État de publication: Publiée (2019 Janvier )

Type de présentation:

Nom de la rencontre: Symposium « What do I think and do about inclusive education and classroom management of emotional and behavioral difficulties : Portrait of preservice teachers »

Lieu: Hawaii, États-Unis

Résumé: Attitudes about inclusive education is influenced by the type of disability presented by students. Preservice teachers (PT), as for teachers in service, hold more negative attitudes towards the inclusion of students with emotional and behavioral difficulties (EBD) compared to those with learning difficulties (Cook, Cameron & Tankersley, 2007; Haq & Mundia, 2012; Markova, Pit-Ten Cate, Krolak-Schwerdt & Glock, 2016). As numerous studies closely relate attitudes of teachers to their behavior and, moreover, their intervention choice, attitudes can be useful in predicting behavior of PT (MacFarlane & Woolfson, 2013). The aim of this study is to get a more thorough comprehension of attitudes maintained by toward students with EBD by PT. Methods Participants were 1475 PT enrolled in a regular or special teacher education program.

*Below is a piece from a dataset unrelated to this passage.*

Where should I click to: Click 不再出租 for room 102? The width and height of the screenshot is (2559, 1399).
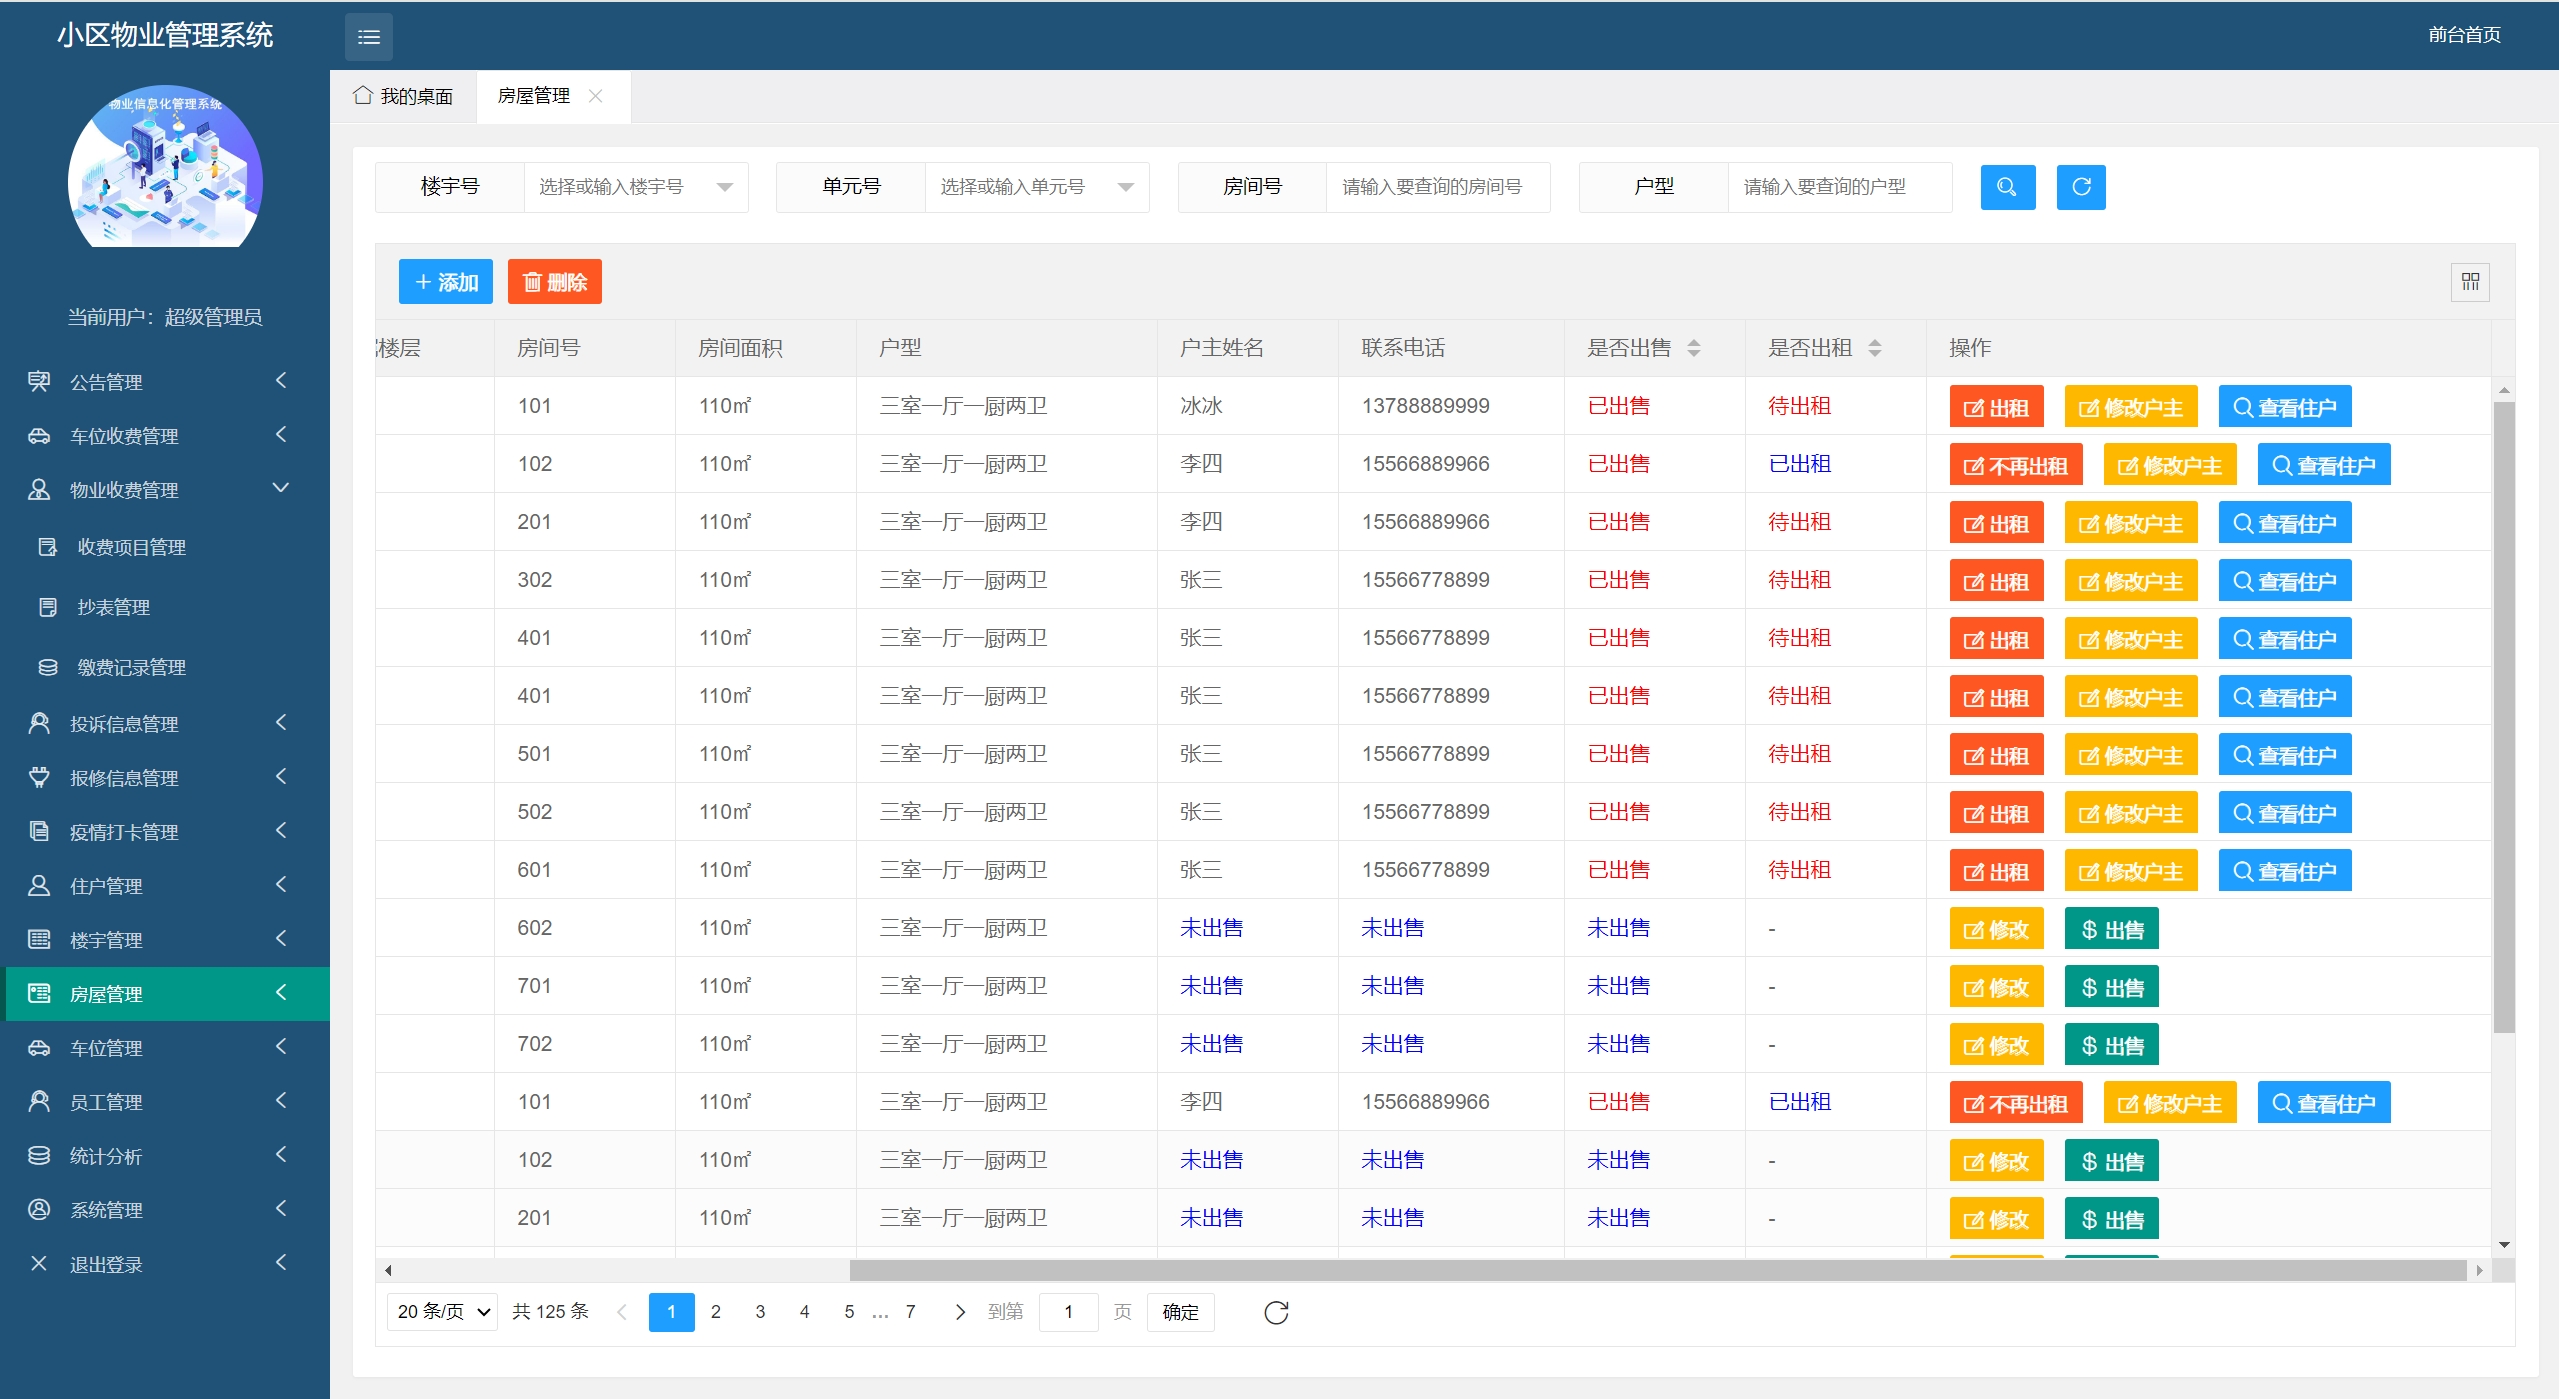[2015, 465]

They answered the Multidimensional Attitudes Toward Inclusive Education Scale (MATIES : Mahat, 2008) adapted for students with EBD, that measures 3 aspects of attitudes: affective (6 items, α = .80), cognitive (6 items, α = .71) and behavioral (6 items, α = .84) . Results Globally, PT’s attitudes toward inclusion are somewhat positive but vary significantly depending on different aspects of attitudes. Surprisingly, paired t tests revealed that behavioral aspects are significantly more positive than affective and cognitive aspects. ANOVAs revealed significant differences according to gender, training programs (regular versus special education), years of training. No differences are observed according to training received regarding behavioral difficulties, but negative correlations are observed with hours of field experience. Conclusions PT’s attitudes toward inclusion are relatively more positive than negative, and self-report results about behavior attitudes suggest their willingness to support EBD inclusion. However, a systematic decrease in these attitudes over the years, as well as negative relationships between PS teachers' attitudes and hours of field experience, raises questions about the effect of training received and the support offered.